### [Exercise aim]
Begin at the line with "Task: Enable Cash on delivery is supported" and output every line through the end of the records, exactly as given. Omit pictures.

┌─ Material to process

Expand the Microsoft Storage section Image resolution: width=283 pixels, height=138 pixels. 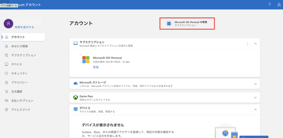255,84
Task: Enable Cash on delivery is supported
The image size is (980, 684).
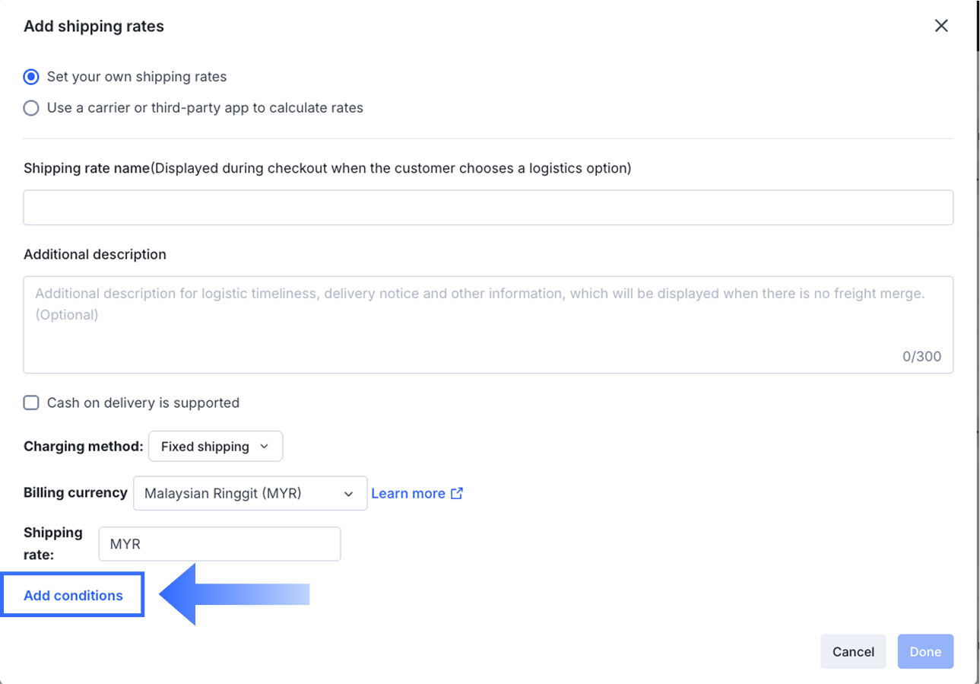Action: 31,402
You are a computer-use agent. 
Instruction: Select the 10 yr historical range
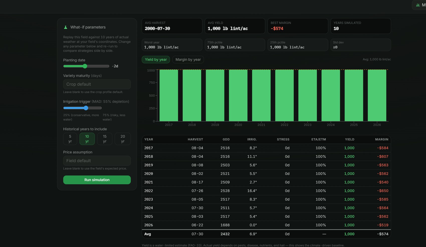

└─

### [Response to the task]
Task: Enable Cash on delivery is supported
The image size is (980, 684).
Action: 31,402
You are a computer-use agent. 
Instruction: Select the 10 yr historical range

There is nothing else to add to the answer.